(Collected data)

+++++

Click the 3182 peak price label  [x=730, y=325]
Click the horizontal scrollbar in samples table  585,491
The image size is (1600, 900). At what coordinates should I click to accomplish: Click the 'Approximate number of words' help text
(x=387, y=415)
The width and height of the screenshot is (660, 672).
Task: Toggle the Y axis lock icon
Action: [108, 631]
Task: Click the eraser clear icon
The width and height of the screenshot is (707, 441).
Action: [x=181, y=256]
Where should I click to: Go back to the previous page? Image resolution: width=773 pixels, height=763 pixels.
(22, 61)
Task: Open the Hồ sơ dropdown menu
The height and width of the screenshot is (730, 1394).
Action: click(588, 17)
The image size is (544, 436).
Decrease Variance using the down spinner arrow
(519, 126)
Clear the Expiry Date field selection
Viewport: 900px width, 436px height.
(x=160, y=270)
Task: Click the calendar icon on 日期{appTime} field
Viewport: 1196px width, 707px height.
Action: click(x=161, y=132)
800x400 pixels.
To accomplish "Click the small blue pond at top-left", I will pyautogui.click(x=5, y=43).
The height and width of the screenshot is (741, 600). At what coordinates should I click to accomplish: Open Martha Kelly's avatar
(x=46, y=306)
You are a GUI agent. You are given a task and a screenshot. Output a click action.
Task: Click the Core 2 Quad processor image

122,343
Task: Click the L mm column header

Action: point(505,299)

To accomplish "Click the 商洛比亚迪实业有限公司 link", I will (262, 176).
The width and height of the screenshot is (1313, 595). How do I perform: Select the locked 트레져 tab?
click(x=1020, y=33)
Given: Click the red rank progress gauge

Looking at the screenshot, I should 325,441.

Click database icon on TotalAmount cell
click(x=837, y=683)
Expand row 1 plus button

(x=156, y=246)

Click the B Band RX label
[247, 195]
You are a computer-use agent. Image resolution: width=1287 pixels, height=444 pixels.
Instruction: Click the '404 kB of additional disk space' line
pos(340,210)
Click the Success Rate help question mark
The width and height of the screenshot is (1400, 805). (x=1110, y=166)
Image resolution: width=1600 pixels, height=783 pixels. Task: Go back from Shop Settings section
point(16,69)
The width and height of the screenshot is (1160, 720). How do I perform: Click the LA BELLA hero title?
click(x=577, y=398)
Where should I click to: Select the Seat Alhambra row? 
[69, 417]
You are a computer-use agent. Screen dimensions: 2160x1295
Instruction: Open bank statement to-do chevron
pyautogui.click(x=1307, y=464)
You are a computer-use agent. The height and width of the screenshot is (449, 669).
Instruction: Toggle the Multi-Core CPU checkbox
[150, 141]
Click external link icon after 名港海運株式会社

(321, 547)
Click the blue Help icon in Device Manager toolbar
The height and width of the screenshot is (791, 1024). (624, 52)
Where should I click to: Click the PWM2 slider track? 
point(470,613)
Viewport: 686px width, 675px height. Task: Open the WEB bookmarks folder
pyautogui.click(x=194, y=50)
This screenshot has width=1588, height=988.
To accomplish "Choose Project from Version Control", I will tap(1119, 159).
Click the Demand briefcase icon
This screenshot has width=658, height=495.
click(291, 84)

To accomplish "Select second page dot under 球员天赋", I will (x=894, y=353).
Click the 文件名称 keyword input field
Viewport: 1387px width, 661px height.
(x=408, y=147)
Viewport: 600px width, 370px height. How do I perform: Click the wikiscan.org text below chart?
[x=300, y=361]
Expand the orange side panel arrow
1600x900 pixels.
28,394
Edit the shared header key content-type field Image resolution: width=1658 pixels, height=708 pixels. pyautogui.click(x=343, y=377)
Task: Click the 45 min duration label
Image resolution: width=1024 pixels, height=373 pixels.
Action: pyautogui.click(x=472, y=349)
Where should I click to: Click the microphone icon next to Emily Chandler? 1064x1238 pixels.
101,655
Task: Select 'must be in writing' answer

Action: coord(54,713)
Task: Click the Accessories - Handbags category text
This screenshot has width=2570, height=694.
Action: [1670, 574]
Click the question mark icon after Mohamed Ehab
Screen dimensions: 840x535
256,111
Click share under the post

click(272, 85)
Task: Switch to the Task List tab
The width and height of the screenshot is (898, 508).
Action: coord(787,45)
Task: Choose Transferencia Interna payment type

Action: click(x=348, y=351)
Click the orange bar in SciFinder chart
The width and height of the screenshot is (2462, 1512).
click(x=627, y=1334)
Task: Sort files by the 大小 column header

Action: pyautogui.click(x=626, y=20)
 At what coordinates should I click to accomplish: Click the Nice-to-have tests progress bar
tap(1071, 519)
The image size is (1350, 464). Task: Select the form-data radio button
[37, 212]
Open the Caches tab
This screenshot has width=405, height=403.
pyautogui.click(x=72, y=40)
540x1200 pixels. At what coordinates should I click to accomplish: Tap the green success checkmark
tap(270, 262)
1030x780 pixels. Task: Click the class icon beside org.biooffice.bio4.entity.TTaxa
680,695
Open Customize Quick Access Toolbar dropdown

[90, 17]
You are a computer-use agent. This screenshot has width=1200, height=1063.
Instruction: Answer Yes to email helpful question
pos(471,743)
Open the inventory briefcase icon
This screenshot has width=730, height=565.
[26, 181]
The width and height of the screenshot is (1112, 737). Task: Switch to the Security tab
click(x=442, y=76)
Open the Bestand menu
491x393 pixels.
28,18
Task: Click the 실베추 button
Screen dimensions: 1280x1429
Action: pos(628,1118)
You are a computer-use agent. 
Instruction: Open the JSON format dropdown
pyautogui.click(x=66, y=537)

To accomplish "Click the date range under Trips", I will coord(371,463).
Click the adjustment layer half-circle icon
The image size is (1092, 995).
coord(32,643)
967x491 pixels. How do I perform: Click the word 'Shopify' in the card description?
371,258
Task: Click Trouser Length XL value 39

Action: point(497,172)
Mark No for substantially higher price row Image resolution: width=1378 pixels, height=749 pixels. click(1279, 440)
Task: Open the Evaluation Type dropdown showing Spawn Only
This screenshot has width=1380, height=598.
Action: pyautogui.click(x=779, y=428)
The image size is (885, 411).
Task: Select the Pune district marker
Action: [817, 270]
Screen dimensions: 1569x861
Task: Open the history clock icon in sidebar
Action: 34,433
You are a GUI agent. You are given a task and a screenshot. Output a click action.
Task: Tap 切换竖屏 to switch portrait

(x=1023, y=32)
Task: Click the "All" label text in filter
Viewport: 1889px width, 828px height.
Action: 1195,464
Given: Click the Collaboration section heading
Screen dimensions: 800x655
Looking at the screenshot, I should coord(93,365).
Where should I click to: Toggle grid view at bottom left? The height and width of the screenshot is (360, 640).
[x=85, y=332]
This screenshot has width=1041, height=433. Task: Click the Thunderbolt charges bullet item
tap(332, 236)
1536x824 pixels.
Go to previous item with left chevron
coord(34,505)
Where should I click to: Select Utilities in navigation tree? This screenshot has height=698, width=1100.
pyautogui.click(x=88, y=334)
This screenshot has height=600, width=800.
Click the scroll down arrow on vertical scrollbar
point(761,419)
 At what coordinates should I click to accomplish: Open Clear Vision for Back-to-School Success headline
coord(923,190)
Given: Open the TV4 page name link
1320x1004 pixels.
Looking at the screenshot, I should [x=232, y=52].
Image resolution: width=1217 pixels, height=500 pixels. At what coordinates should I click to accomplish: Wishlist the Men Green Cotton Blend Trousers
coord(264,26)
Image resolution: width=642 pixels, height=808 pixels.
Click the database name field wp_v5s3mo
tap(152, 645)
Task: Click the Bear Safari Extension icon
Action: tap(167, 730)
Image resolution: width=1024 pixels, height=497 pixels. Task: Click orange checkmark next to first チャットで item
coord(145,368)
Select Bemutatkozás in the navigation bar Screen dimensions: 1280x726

+++++

**What to work on**: Copy out all of the data. Keep every word unchanged.

**Your solution**:
Click the 3182 peak price label  [x=730, y=325]
Click the horizontal scrollbar in samples table  585,491
The image size is (1600, 900). At what coordinates should I click to accomplish: Click the 'Approximate number of words' help text
(x=387, y=415)
The width and height of the screenshot is (660, 672).
Task: Toggle the Y axis lock icon
Action: [108, 631]
Task: Click the eraser clear icon
The width and height of the screenshot is (707, 441).
Action: [x=181, y=256]
Where should I click to: Go back to the previous page? Image resolution: width=773 pixels, height=763 pixels.
(22, 61)
Task: Open the Hồ sơ dropdown menu
The height and width of the screenshot is (730, 1394).
Action: click(588, 17)
The image size is (544, 436).
Decrease Variance using the down spinner arrow
(519, 126)
Clear the Expiry Date field selection
Viewport: 900px width, 436px height.
(x=160, y=270)
Task: Click the calendar icon on 日期{appTime} field
Viewport: 1196px width, 707px height.
Action: click(x=161, y=132)
800x400 pixels.
To accomplish "Click the small blue pond at top-left", I will pyautogui.click(x=5, y=43).
The height and width of the screenshot is (741, 600). At what coordinates should I click to accomplish: Open Martha Kelly's avatar
(x=46, y=306)
You are a GUI agent. You are given a task and a screenshot. Output a click action.
Task: Click the Core 2 Quad processor image

122,343
Task: Click the L mm column header

Action: point(505,299)

To accomplish "Click the 商洛比亚迪实业有限公司 link", I will (262, 176).
The width and height of the screenshot is (1313, 595). How do I perform: Select the locked 트레져 tab?
click(x=1020, y=33)
Given: Click the red rank progress gauge

Looking at the screenshot, I should 325,441.

Click database icon on TotalAmount cell
click(x=837, y=683)
Expand row 1 plus button

(x=156, y=246)

Click the B Band RX label
[247, 195]
You are a computer-use agent. Image resolution: width=1287 pixels, height=444 pixels.
Instruction: Click the '404 kB of additional disk space' line
pos(340,210)
Click the Success Rate help question mark
The width and height of the screenshot is (1400, 805). (x=1110, y=166)
Image resolution: width=1600 pixels, height=783 pixels. Task: Go back from Shop Settings section
point(16,69)
The width and height of the screenshot is (1160, 720). How do I perform: Click the LA BELLA hero title?
click(x=577, y=398)
Where should I click to: Select the Seat Alhambra row? 
[69, 417]
You are a computer-use agent. Screen dimensions: 2160x1295
Instruction: Open bank statement to-do chevron
pyautogui.click(x=1307, y=464)
You are a computer-use agent. The height and width of the screenshot is (449, 669).
Instruction: Toggle the Multi-Core CPU checkbox
[150, 141]
Click external link icon after 名港海運株式会社

(321, 547)
Click the blue Help icon in Device Manager toolbar
The height and width of the screenshot is (791, 1024). (624, 52)
Where should I click to: Click the PWM2 slider track? 
point(470,613)
Viewport: 686px width, 675px height. Task: Open the WEB bookmarks folder
pyautogui.click(x=194, y=50)
This screenshot has width=1588, height=988.
To accomplish "Choose Project from Version Control", I will tap(1119, 159).
Click the Demand briefcase icon
This screenshot has width=658, height=495.
click(291, 84)

To accomplish "Select second page dot under 球员天赋", I will (x=894, y=353).
Click the 文件名称 keyword input field
Viewport: 1387px width, 661px height.
(x=408, y=147)
Viewport: 600px width, 370px height. How do I perform: Click the wikiscan.org text below chart?
[x=300, y=361]
Expand the orange side panel arrow
1600x900 pixels.
28,394
Edit the shared header key content-type field Image resolution: width=1658 pixels, height=708 pixels. pyautogui.click(x=343, y=377)
Task: Click the 45 min duration label
Image resolution: width=1024 pixels, height=373 pixels.
Action: pyautogui.click(x=472, y=349)
Where should I click to: Click the microphone icon next to Emily Chandler? 1064x1238 pixels.
101,655
Task: Select 'must be in writing' answer

Action: coord(54,713)
Task: Click the Accessories - Handbags category text
This screenshot has width=2570, height=694.
Action: [1670, 574]
Click the question mark icon after Mohamed Ehab
Screen dimensions: 840x535
256,111
Click share under the post

click(272, 85)
Task: Switch to the Task List tab
The width and height of the screenshot is (898, 508).
Action: coord(787,45)
Task: Choose Transferencia Interna payment type

Action: click(x=348, y=351)
Click the orange bar in SciFinder chart
The width and height of the screenshot is (2462, 1512).
click(x=627, y=1334)
Task: Sort files by the 大小 column header

Action: pyautogui.click(x=626, y=20)
 At what coordinates should I click to accomplish: Click the Nice-to-have tests progress bar
tap(1071, 519)
The image size is (1350, 464). Task: Select the form-data radio button
[37, 212]
Open the Caches tab
This screenshot has width=405, height=403.
pyautogui.click(x=72, y=40)
540x1200 pixels. At what coordinates should I click to accomplish: Tap the green success checkmark
tap(270, 262)
1030x780 pixels. Task: Click the class icon beside org.biooffice.bio4.entity.TTaxa
680,695
Open Customize Quick Access Toolbar dropdown

[90, 17]
You are a computer-use agent. This screenshot has width=1200, height=1063.
Instruction: Answer Yes to email helpful question
pos(471,743)
Open the inventory briefcase icon
This screenshot has width=730, height=565.
[26, 181]
The width and height of the screenshot is (1112, 737). Task: Switch to the Security tab
click(x=442, y=76)
Open the Bestand menu
491x393 pixels.
28,18
Task: Click the 실베추 button
Screen dimensions: 1280x1429
Action: pos(628,1118)
You are a computer-use agent. 
Instruction: Open the JSON format dropdown
pyautogui.click(x=66, y=537)

To accomplish "Click the date range under Trips", I will coord(371,463).
Click the adjustment layer half-circle icon
The image size is (1092, 995).
coord(32,643)
967x491 pixels. How do I perform: Click the word 'Shopify' in the card description?
371,258
Task: Click Trouser Length XL value 39

Action: point(497,172)
Mark No for substantially higher price row Image resolution: width=1378 pixels, height=749 pixels. click(1279, 440)
Task: Open the Evaluation Type dropdown showing Spawn Only
This screenshot has width=1380, height=598.
Action: pyautogui.click(x=779, y=428)
The image size is (885, 411).
Task: Select the Pune district marker
Action: [817, 270]
Screen dimensions: 1569x861
Task: Open the history clock icon in sidebar
Action: 34,433
You are a GUI agent. You are given a task and a screenshot. Output a click action.
Task: Tap 切换竖屏 to switch portrait

(x=1023, y=32)
Task: Click the "All" label text in filter
Viewport: 1889px width, 828px height.
Action: 1195,464
Given: Click the Collaboration section heading
Screen dimensions: 800x655
Looking at the screenshot, I should coord(93,365).
Where should I click to: Toggle grid view at bottom left? The height and width of the screenshot is (360, 640).
[x=85, y=332]
This screenshot has width=1041, height=433. Task: Click the Thunderbolt charges bullet item
tap(332, 236)
1536x824 pixels.
Go to previous item with left chevron
coord(34,505)
Where should I click to: Select Utilities in navigation tree? This screenshot has height=698, width=1100.
pyautogui.click(x=88, y=334)
This screenshot has height=600, width=800.
Click the scroll down arrow on vertical scrollbar
point(761,419)
 At what coordinates should I click to accomplish: Open Clear Vision for Back-to-School Success headline
coord(923,190)
Given: Open the TV4 page name link
1320x1004 pixels.
Looking at the screenshot, I should [x=232, y=52].
Image resolution: width=1217 pixels, height=500 pixels. At what coordinates should I click to accomplish: Wishlist the Men Green Cotton Blend Trousers
coord(264,26)
Image resolution: width=642 pixels, height=808 pixels.
Click the database name field wp_v5s3mo
tap(152, 645)
Task: Click the Bear Safari Extension icon
Action: tap(167, 730)
Image resolution: width=1024 pixels, height=497 pixels. Task: Click orange checkmark next to first チャットで item
coord(145,368)
Select Bemutatkozás in the navigation bar Screen dimensions: 1280x726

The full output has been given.